Beginning with the line that contains "[facebook] (40, 2399)" in the material below, print each line exactly until the line that contains "Upon Requests (265, 2277)" has been printed, then stop.

[Source data]

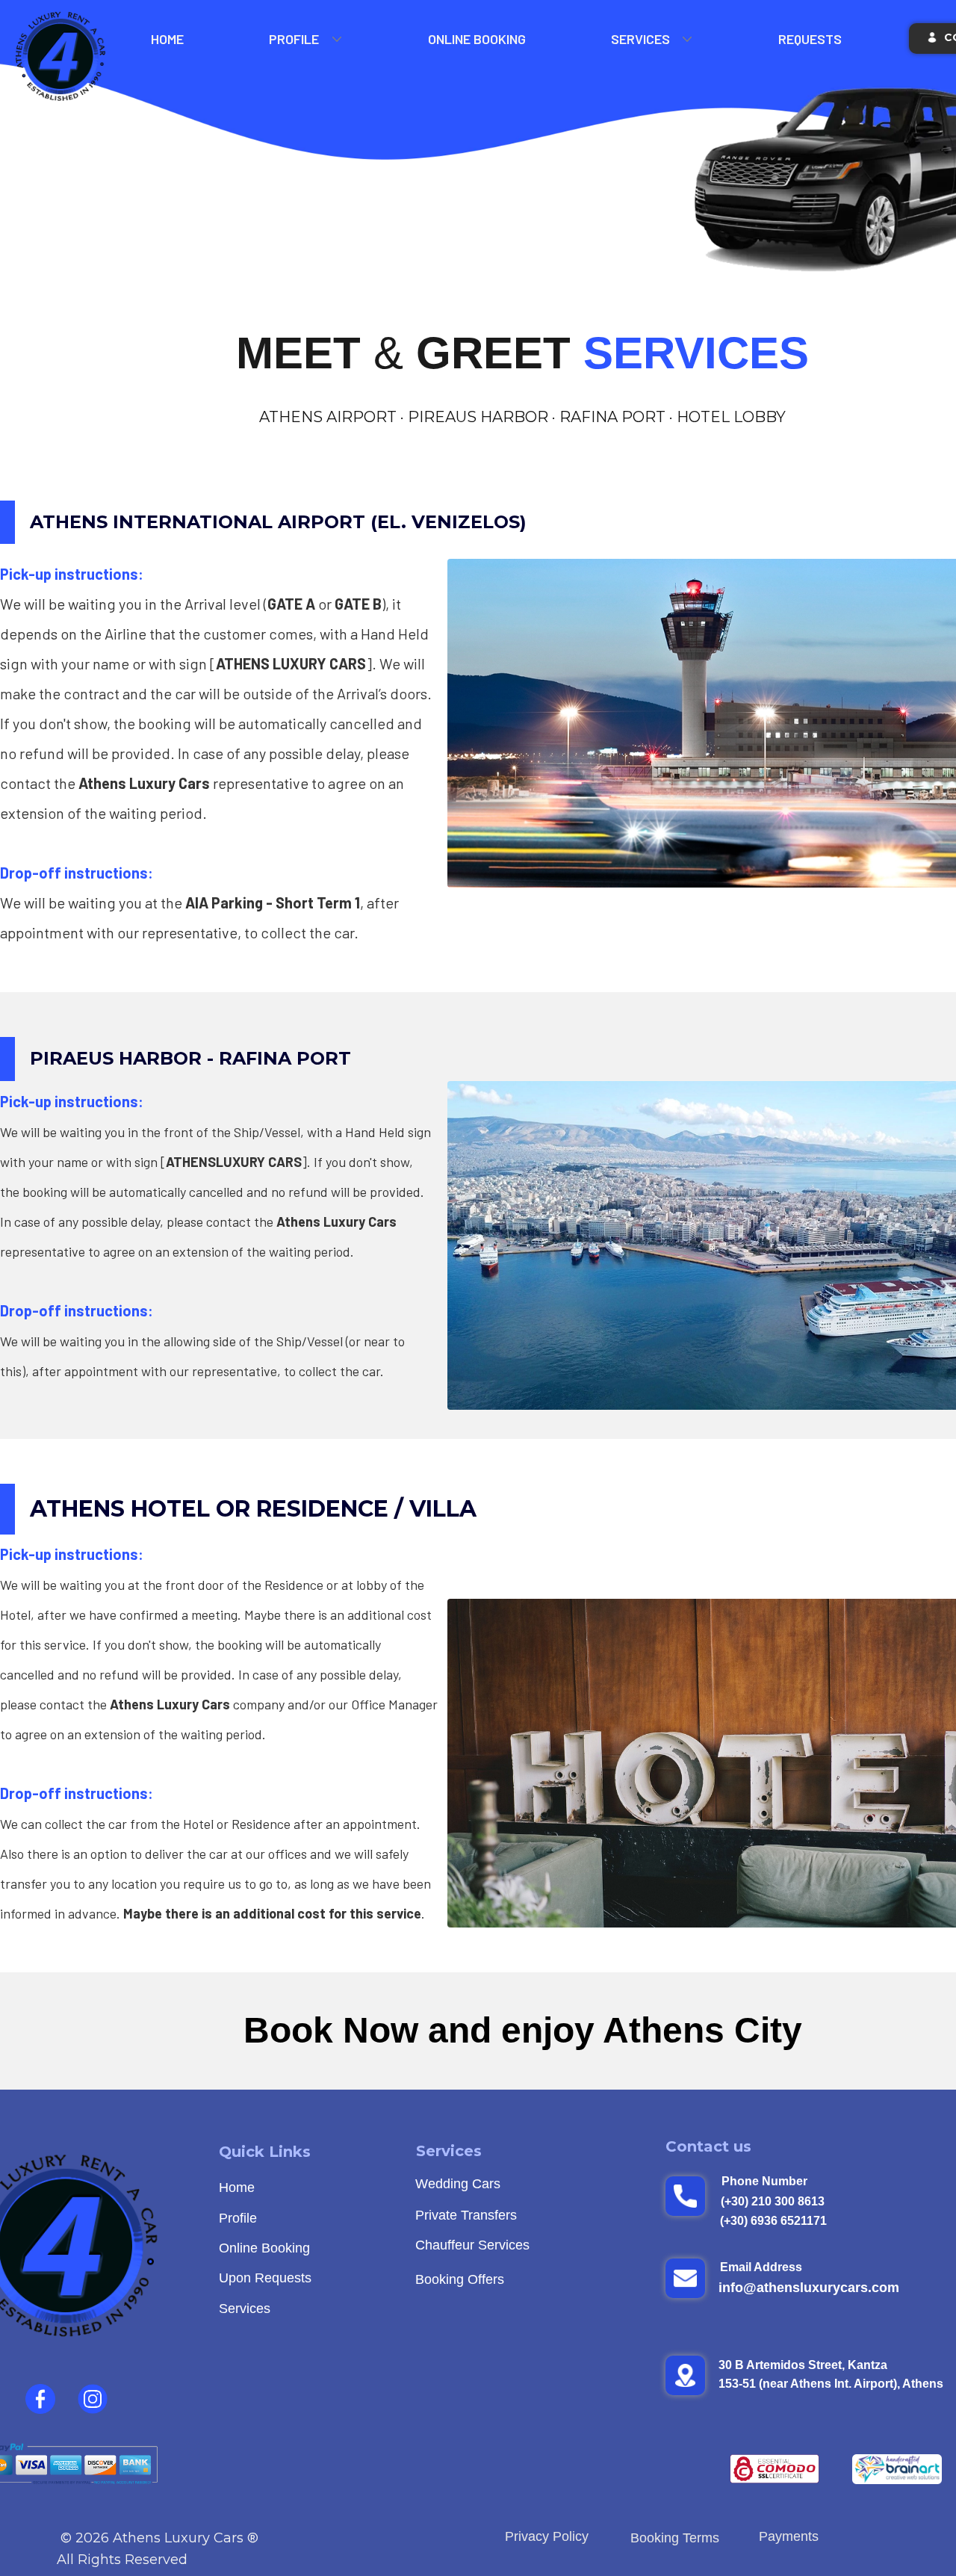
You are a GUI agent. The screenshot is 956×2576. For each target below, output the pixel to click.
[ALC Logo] (61, 57)
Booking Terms (676, 2537)
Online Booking (264, 2248)
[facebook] (40, 2399)
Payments (789, 2536)
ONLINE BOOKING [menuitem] (477, 39)
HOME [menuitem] (167, 39)
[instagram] (93, 2399)
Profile (238, 2218)
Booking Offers (459, 2279)
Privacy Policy (547, 2536)
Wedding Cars (457, 2183)
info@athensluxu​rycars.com (808, 2287)
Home (237, 2187)
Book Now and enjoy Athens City (522, 2030)
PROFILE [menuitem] (294, 39)
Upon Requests (265, 2277)
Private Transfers (466, 2215)
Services (244, 2308)
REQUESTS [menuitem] (810, 39)
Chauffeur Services (472, 2245)
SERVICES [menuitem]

[/Source data]

- Written solution:
[facebook] (40, 2399)
Payments (789, 2536)
ONLINE BOOKING [menuitem] (477, 39)
HOME [menuitem] (167, 39)
[instagram] (93, 2399)
Profile (238, 2218)
Booking Offers (459, 2279)
Privacy Policy (547, 2536)
Wedding Cars (457, 2183)
info@athensluxu​rycars.com (808, 2287)
Home (237, 2187)
Book Now and enjoy Athens City (522, 2030)
PROFILE [menuitem] (294, 39)
Upon Requests (265, 2277)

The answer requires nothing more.